Re:A few questions about llm scaler with multiple B60 cards

24MYP · ‎11-05-2025

Well there is one nagging question I have. The GitHub notes for Intel LLM Scaler call out Ubuntu server 25.04 specifically for SP CPUs. Is that just what was validated or am I giving up performance in some way on the desktop distro? I could install server and something like XFCE on top as this is both workstation and server at this point. But I'm curious to know. Also curious to know if any of the mainline kernels have been tested and which ones specifically have been validated.

Bottom line for me though is the hardware is now playing nice. Time to build the software stack on top. The select and tune models as well as add in RAG. So a lot of work ahead. But early results? Very promising.

From a businessman and end user perspective there really needs to be more easily accessible documentation. The reality is without using ChatGPT, Grok, and Gemma I might not have figured this out, although lspci checking was my idea. Getting all the docker switches right was all AI. Shouldn't be that hard.

Example, the GitHub readme lists LLMs that are validated, yet no parameters to get them to run. That would be really helpful to have. Akin to my business making a chemical formulation to production, we keep lots of notes on how we did it. So the information should be there, just make it public. AKA these are the python parameters we passed to load the model.

Lastly, is there an AI or pro card specific forum I am missing? Seems to me that would be better for everyone rather than being lumped in with gaming questions.

Thank you.

DeancR_Intel · ‎11-06-2025

Hi 24MYP,

Thank you for contacting Intel Technical Support regarding your Intel LLM Scaler setup with multiple B60 cards. I can see you've made significant progress getting your hardware working and are now ready to build your software stack.

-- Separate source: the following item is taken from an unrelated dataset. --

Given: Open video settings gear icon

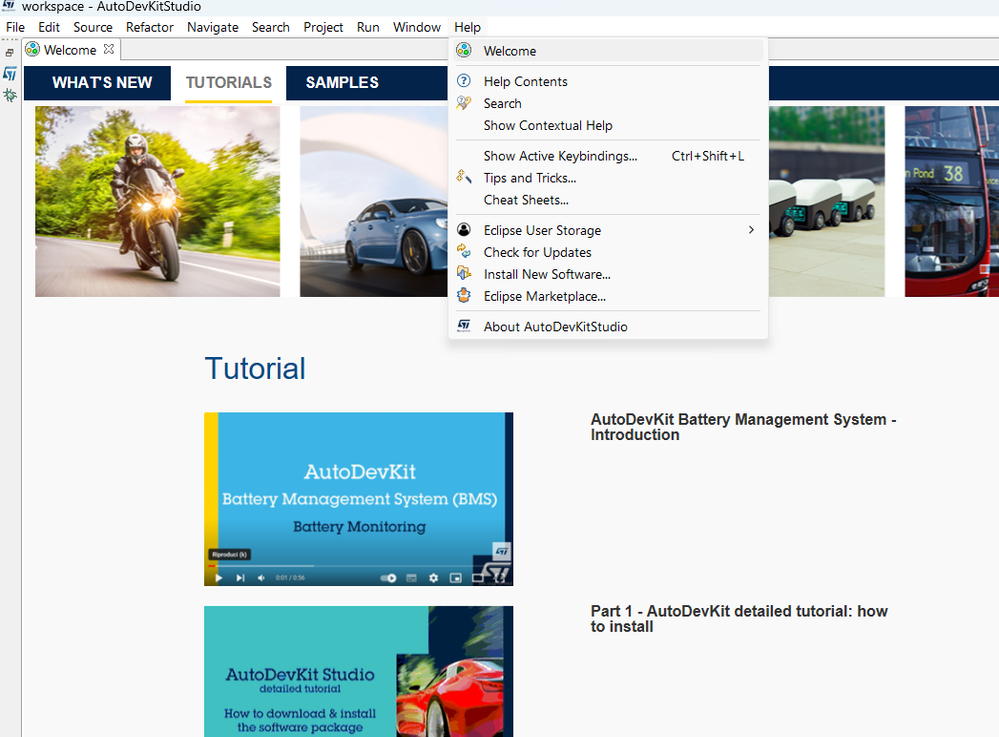Looking at the screenshot, I should (433, 578).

To better assist you with your LLM Scaler configuration and provide the most relevant guidance, I'd like to understand your specific requirements:

What is your primary goal with this LLM setup? Are you focusing on inference, training, or both?
What type of workloads are you planning to run? For example, are you working with specific model sizes, batch processing requirements, or real-time applications?
What are your performance requirements? Are you optimizing for throughput, latency, or a balance of both?
What is your intended use case? Is this for research, commercial applications, or development purposes?
How many B60 cards are you running in your current setup?

Understanding your specific goals and requirements will help me connect you with the right resources and provide more targeted answers to your questions about Ubuntu Server vs Desktop performance, kernel validation, and documentation parameters.

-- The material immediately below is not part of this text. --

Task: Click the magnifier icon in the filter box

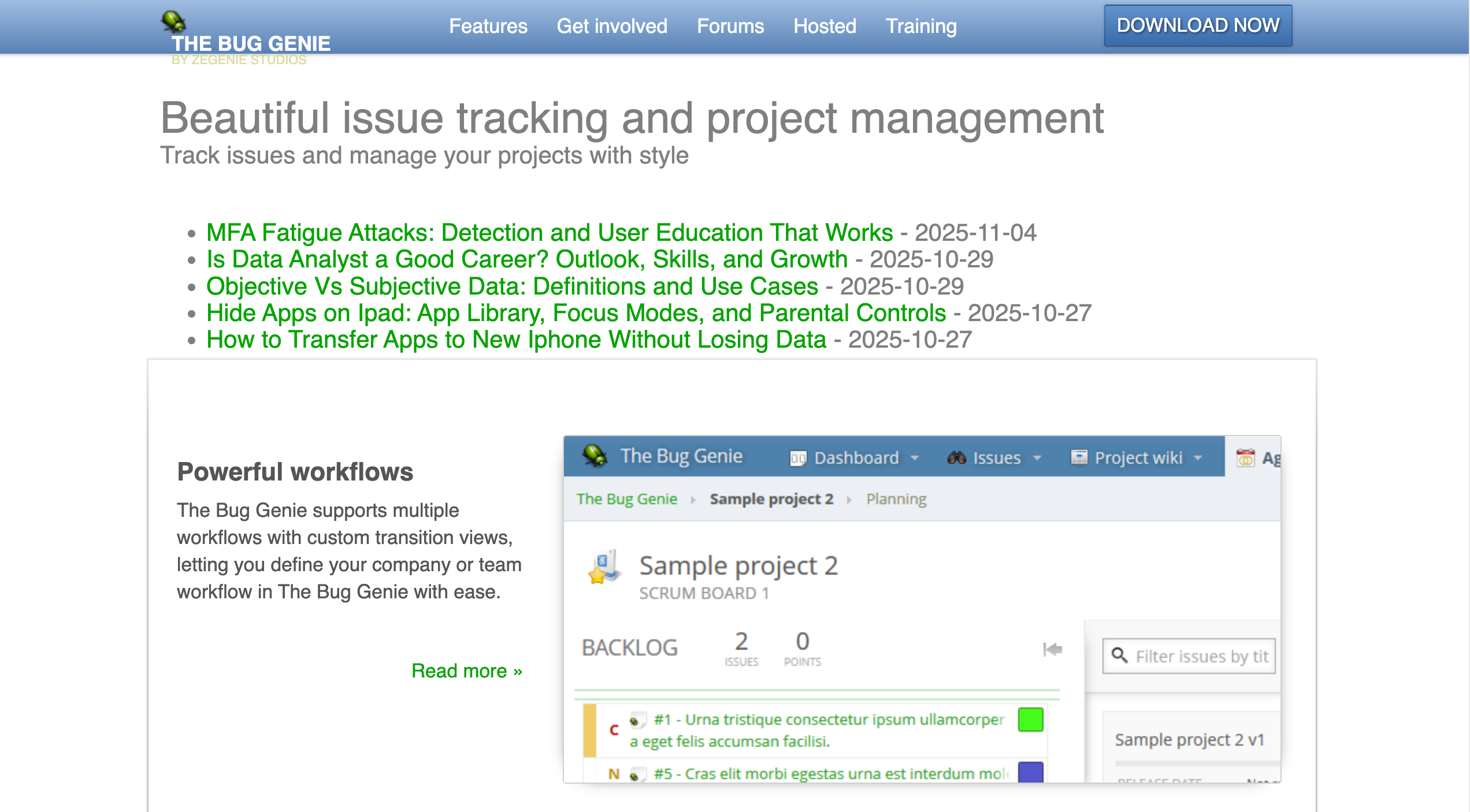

Your feedback about documentation accessibility is valuable, and I want to make sure I address your needs effectively.

Best regards,

Dean R.

Intel Customer Support Technician

24MYP · ‎11-07-2025

Hello and thank you,

I am running four Maxsun dual GPU B60 cards on a dual Xeon Gold 6430 system with 256gb of system ram on this machine.

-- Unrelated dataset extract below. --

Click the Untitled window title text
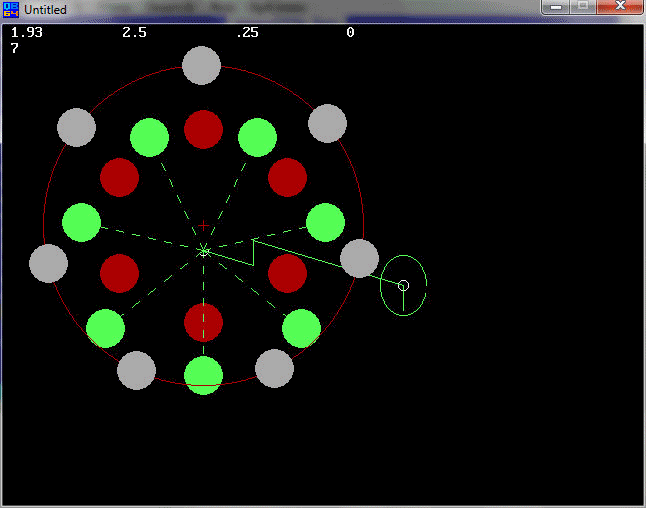 [x=45, y=10]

Goals: use this machine to tune and update 4-5 smaller models and run initial inference. Later I will roll out a cluster with 1-2 of the dual cards each to host models.

Use case is for my business. We are a small coatings and adhesives company that also makes OTC products. I will have models for several use cases.

1) Regulatory compliance

2) Lab R&D

3) Process improvement

4) General AI tuned to work in our company's realm.

5) I will likely also use a model to help me build an FDA compliant database for production batch records.

Main goal is to keep our IP off of public AI.

So basically with 8 total GPUs this system is the big boy of the group that will do tuning, set up RAG, test out models for fit in the intended end uses. Later I expect I'll need at least three servers to comfortably handle the load but I'm going to build them one at a time, likely on W790 boards.

The servers can easily run on Ubuntu server, this machine needs to be both, but it's a workstation first. I expect once I have models tuned for each domain I may be hosting with it during the week and tuning on weekends.

I need to be really clear about my abilities. I am a PC and Linux hobbiest mainly but I did build our first company network and domain in 2000. Today it's a five node PVE cluster with Ceph running five networks (I isolated Ceph and Ceph monitoring). Basically I'm self taught but effectively designing and operating my company's IT infrastructure and have done so for 27 years. I say that to say this: I kinda need "dumbed down" answers.

As for models right now I'm tinkering with Mixtral and Llama just to get started. I can't get gpt-oss to run, it's missing model type in its config file.

In a nutshell we are a small business with a smaller IT budget than a large corporation. I see the Arc Battlematrix system as a perfect and cost effective solution for companies like mine that can't afford $30k AI accelerators every few years. I like the scaler part of the Intel solution because I can infer that I can upgrade to the next series at a pace that matches my budget. My PVE cluster runs perfectly on older dual Xeon platforms, those are the servers I would begin to replace one by one with gen5 PCIe systems as I continue my rollout. But I'm at step one: picking models and gathering tuning data.

Hope that helps. I kind of think I'm your target audience?